A cirurgia continua radical, mas se torna mais funcional (comparem as Figuras 3 e 6; 2 e 12 ). No tumor de mama, faz-se uma mastectomia parcial; retira-se um ou dois quadrantes da mama. Com a possibilidade de localizar exatamente onde está o linfonodo sentinela, a cirurgia é muito mais seletiva: extrai somente o linfonodo com metástases, sem determinar o edema linfático permanente do braço. No pós-operatório, os doentes são submetidos a radioterapia e quimioterapia, também muito mais bem programadas em comparação com as terapêuticas dos anos 1970.




Isso tem relação com o desenvolvimento da cirurgia plástica?

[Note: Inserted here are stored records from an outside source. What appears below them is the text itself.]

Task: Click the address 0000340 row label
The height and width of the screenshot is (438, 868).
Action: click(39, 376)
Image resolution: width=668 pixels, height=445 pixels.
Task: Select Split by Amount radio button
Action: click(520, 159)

Sem dúvida, sem dúvida. Em muitos hospitais públicos, como o Hospital Adriano Jorge, da Universidade do Estado do Amazonas, pode haver um ou mais cirurgiões plásticos que interferem no processo das reconstruções: trata-se da cirurgia funcional, cujo maior objetivo é reconstruir a função do órgão danificada pela cirurgia. Como disse, esse conjunto está associado à mudança das mentalidades, algo que está substituindo com competência o velho pelo novo. Veja como os processos de mudanças alcançam também incontáveis itens da cultura material. Por exemplo, o jeans. Ingressei na Universidade em 1966, no Rio de Janeiro. Pois bem, havia uma galeria de pequenas lojas, em Copacabana, o Mercadinho Azul. A gente ia lá comprar calça Lee importada!

Havia em Copacabana as muambeiras que traziam escondido para vender em seus apartamentos!

Quando a Levi Strauss chegou, desbancou a Lee. Dezenas de jovens ficavam horas na fila esperando a calça Levi Strauss chegar... O jeans substituiu o modelo anterior com competência. O que a indústria fez? Adaptou-se e seguiu em frente: inundaram o mundo com os jeans. Os cirurgiões também perceberam a mudança, ouviam as queixas dos pacientes operados, que expunham a agonia da deformidade, e devem ter pensado: "Tenho que bolar algo para melhorar a aparência desses doentes...". E começaram a mudar a técnica... A maior parte das mudanças nas reconstruções foi introduzida por cirurgiões norteamericanos.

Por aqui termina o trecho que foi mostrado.